Cyber-attacks compromised more than 1.1 million internet accounts, according to the inquiry. Attorney General James produced a “Business Guide for Credential Stuffing Assaults” that explains how businesses may protect themselves from the attacks, which entail repetitive, automated efforts to enter internet accounts using usernames and passwords obtained from other online services.
“What did the OAG discover?”
Several online communities dedicated to credential stuffing were monitored by the OAG for several months. Thousands of posts were discovered by the OAG that contained customer login credentials that had been tested in a credential stuffing attack and validated could be used to access user accounts on websites or apps. From these posts, the OAG gathered credentials for 17 well-known online shops, restaurant businesses, and food delivery services. The OAG gathered credentials for almost 1.1 million customer accounts in total, all of which looked to have been hacked as a result of credential stuffing attacks.
Following the discovery of the assaults, the OAG notified the affected organizations, allowing them to reset passwords and notify customers. The OAG also worked with the organizations to figure out how attackers got around current measures and made recommendations for improving their data security programmes in the future to protect customer accounts. Almost all companies implemented or planned to install new protections throughout the OAG’s inquiry.
What is credential stuffing?
- Credential stuffing is a sort of cyber-attack in which attackers try to log into internet accounts with stolen credentials.
- These credentials are either stolen from unrelated internet businesses or disclosed through data breaches.
- Poor password procedures are one of the main causes for the success of such assaults. Passwords that are reused across many accounts are utilized by attackers.
- Credential stuffing attacks are old news, but they still work, according to Chris Olson, CEO of The Media Trust. “While users are responsible for their data, businesses must protect it when it is entered or gathered inadvertently through their websites/mobile apps.” Taking responsibility for how digital assets can affect customers is crucial to maintaining consumer privacy and security expectations.

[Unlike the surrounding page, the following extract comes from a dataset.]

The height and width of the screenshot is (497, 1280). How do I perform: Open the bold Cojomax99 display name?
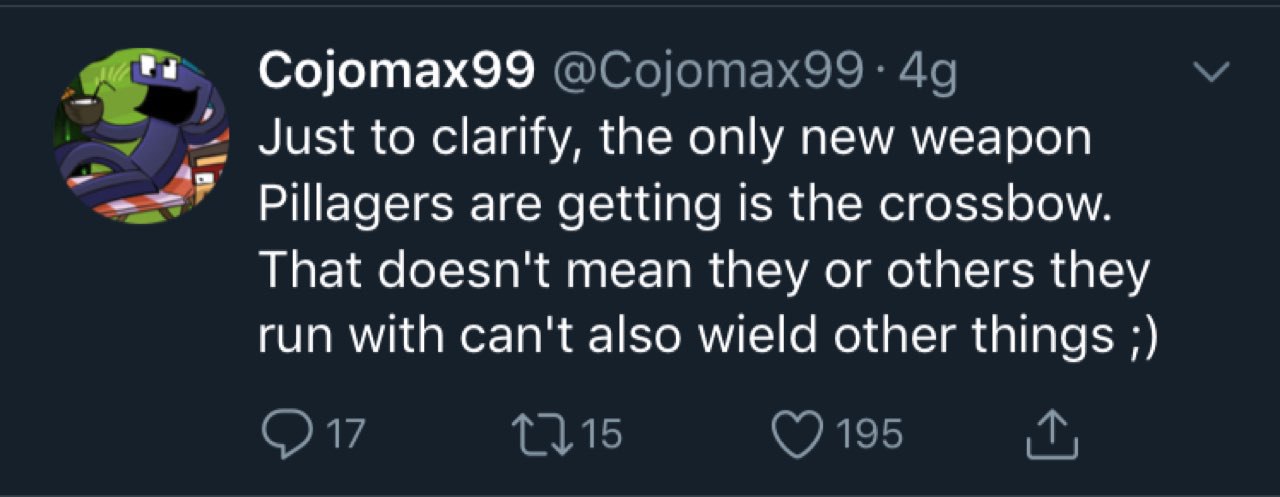coord(395,72)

Those who have implemented digital trust and safety measures are already seeing significant results in their bottom line.”
- Once an attacker has gained access to an account, they can read personal information such as a user’s name, address, and previous purchases.
- If a credit card or gift card is saved in the account, the attackers may be able to conduct fraudulent purchases.
- Alternatively, the attackers can profit financially by selling the credentials on dark web forums.
Recommendations of the OAG
Because of the increasing incidence of credential stuffing assaults in enterprises, the OAG has recommended businesses to implement a strong data security programme. It also recommended putting in place mechanisms to defend, detect, avoid, and respond to such attacks. The implementation of multi-factor authentication for various accounts is one of the recommended measures. Credential stuffing attacks can be thwarted via traffic monitoring tools that detect surges in failed login attempts. The study has other recommendations.